Required work :: Copy each of the following rows verbatim, keeping every line as it appears.

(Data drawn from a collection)
-- BEGIN --

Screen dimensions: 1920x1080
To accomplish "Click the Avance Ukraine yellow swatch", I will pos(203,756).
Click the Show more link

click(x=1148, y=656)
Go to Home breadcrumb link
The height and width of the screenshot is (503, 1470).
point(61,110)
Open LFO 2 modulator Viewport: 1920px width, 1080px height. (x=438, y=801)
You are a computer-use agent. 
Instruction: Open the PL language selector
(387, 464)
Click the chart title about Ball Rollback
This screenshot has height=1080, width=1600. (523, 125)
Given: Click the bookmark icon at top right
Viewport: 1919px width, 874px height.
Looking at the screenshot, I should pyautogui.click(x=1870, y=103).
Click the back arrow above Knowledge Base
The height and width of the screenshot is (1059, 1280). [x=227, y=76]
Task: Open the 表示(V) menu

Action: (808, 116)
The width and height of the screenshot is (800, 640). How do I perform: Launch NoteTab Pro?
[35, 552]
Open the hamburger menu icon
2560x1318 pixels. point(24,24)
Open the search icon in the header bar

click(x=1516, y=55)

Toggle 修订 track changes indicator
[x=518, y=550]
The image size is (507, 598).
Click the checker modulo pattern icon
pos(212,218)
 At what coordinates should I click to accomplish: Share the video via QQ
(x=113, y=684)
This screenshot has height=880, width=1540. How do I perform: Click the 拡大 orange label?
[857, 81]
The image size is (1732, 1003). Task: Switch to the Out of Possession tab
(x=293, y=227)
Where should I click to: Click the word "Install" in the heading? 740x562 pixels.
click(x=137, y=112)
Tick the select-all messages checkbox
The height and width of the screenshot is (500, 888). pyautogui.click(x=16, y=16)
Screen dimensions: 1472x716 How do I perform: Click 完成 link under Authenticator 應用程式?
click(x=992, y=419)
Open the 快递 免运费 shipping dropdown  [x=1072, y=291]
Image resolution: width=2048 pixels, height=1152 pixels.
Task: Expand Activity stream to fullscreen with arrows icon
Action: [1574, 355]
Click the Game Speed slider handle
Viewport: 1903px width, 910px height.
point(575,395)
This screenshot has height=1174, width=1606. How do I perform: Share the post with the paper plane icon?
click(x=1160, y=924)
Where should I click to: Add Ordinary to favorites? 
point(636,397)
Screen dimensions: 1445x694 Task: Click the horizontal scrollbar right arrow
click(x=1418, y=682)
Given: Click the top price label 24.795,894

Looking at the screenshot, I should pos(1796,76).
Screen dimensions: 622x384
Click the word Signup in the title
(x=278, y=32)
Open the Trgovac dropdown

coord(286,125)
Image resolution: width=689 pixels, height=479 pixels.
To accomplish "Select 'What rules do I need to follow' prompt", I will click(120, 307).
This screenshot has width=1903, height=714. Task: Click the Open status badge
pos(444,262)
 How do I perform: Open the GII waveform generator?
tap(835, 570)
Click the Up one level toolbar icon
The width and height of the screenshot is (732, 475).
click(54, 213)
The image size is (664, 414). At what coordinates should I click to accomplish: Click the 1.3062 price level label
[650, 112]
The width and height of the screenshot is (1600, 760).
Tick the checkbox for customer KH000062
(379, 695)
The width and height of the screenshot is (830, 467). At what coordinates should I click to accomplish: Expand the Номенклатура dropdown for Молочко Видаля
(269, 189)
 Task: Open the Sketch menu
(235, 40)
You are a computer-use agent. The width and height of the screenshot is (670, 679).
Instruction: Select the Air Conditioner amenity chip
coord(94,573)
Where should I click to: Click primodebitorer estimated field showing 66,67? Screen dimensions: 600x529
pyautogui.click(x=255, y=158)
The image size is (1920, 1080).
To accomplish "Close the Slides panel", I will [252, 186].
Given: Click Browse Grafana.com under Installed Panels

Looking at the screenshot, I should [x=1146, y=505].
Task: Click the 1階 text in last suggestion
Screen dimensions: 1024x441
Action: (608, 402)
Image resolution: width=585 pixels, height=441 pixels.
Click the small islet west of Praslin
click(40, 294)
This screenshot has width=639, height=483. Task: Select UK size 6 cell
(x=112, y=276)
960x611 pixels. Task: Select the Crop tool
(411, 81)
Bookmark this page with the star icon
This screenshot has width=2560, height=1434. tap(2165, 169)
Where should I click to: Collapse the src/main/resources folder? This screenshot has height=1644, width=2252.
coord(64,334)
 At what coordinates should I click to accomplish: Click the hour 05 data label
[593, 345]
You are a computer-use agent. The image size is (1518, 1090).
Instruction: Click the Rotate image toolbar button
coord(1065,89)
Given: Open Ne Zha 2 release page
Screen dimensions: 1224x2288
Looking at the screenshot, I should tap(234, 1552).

-- END --

Solution to this problem ::
Screen dimensions: 1920x1080
To accomplish "Click the Avance Ukraine yellow swatch", I will pos(203,756).
Click the Show more link

click(x=1148, y=656)
Go to Home breadcrumb link
The height and width of the screenshot is (503, 1470).
point(61,110)
Open LFO 2 modulator Viewport: 1920px width, 1080px height. (x=438, y=801)
You are a computer-use agent. 
Instruction: Open the PL language selector
(387, 464)
Click the chart title about Ball Rollback
This screenshot has height=1080, width=1600. (523, 125)
Given: Click the bookmark icon at top right
Viewport: 1919px width, 874px height.
Looking at the screenshot, I should pyautogui.click(x=1870, y=103).
Click the back arrow above Knowledge Base
The height and width of the screenshot is (1059, 1280). [x=227, y=76]
Task: Open the 表示(V) menu

Action: (808, 116)
The width and height of the screenshot is (800, 640). How do I perform: Launch NoteTab Pro?
[35, 552]
Open the hamburger menu icon
2560x1318 pixels. point(24,24)
Open the search icon in the header bar

click(x=1516, y=55)

Toggle 修订 track changes indicator
[x=518, y=550]
The image size is (507, 598).
Click the checker modulo pattern icon
pos(212,218)
 At what coordinates should I click to accomplish: Share the video via QQ
(x=113, y=684)
This screenshot has height=880, width=1540. How do I perform: Click the 拡大 orange label?
[857, 81]
The image size is (1732, 1003). Task: Switch to the Out of Possession tab
(x=293, y=227)
Where should I click to: Click the word "Install" in the heading? 740x562 pixels.
click(x=137, y=112)
Tick the select-all messages checkbox
The height and width of the screenshot is (500, 888). pyautogui.click(x=16, y=16)
Screen dimensions: 1472x716 How do I perform: Click 完成 link under Authenticator 應用程式?
click(x=992, y=419)
Open the 快递 免运费 shipping dropdown  [x=1072, y=291]
Image resolution: width=2048 pixels, height=1152 pixels.
Task: Expand Activity stream to fullscreen with arrows icon
Action: [1574, 355]
Click the Game Speed slider handle
Viewport: 1903px width, 910px height.
point(575,395)
This screenshot has height=1174, width=1606. How do I perform: Share the post with the paper plane icon?
click(x=1160, y=924)
Where should I click to: Add Ordinary to favorites? 
point(636,397)
Screen dimensions: 1445x694 Task: Click the horizontal scrollbar right arrow
click(x=1418, y=682)
Given: Click the top price label 24.795,894

Looking at the screenshot, I should pos(1796,76).
Screen dimensions: 622x384
Click the word Signup in the title
(x=278, y=32)
Open the Trgovac dropdown

coord(286,125)
Image resolution: width=689 pixels, height=479 pixels.
To accomplish "Select 'What rules do I need to follow' prompt", I will click(120, 307).
This screenshot has width=1903, height=714. Task: Click the Open status badge
pos(444,262)
 How do I perform: Open the GII waveform generator?
tap(835, 570)
Click the Up one level toolbar icon
The width and height of the screenshot is (732, 475).
click(54, 213)
The image size is (664, 414). At what coordinates should I click to accomplish: Click the 1.3062 price level label
[650, 112]
The width and height of the screenshot is (1600, 760).
Tick the checkbox for customer KH000062
(379, 695)
The width and height of the screenshot is (830, 467). At what coordinates should I click to accomplish: Expand the Номенклатура dropdown for Молочко Видаля
(269, 189)
 Task: Open the Sketch menu
(235, 40)
You are a computer-use agent. The width and height of the screenshot is (670, 679).
Instruction: Select the Air Conditioner amenity chip
coord(94,573)
Where should I click to: Click primodebitorer estimated field showing 66,67? Screen dimensions: 600x529
pyautogui.click(x=255, y=158)
The image size is (1920, 1080).
To accomplish "Close the Slides panel", I will [252, 186].
Given: Click Browse Grafana.com under Installed Panels

Looking at the screenshot, I should [x=1146, y=505].
Task: Click the 1階 text in last suggestion
Screen dimensions: 1024x441
Action: (608, 402)
Image resolution: width=585 pixels, height=441 pixels.
Click the small islet west of Praslin
click(40, 294)
This screenshot has width=639, height=483. Task: Select UK size 6 cell
(x=112, y=276)
960x611 pixels. Task: Select the Crop tool
(411, 81)
Bookmark this page with the star icon
This screenshot has width=2560, height=1434. tap(2165, 169)
Where should I click to: Collapse the src/main/resources folder? This screenshot has height=1644, width=2252.
coord(64,334)
 At what coordinates should I click to accomplish: Click the hour 05 data label
[593, 345]
You are a computer-use agent. The image size is (1518, 1090).
Instruction: Click the Rotate image toolbar button
coord(1065,89)
Given: Open Ne Zha 2 release page
Screen dimensions: 1224x2288
Looking at the screenshot, I should tap(234, 1552).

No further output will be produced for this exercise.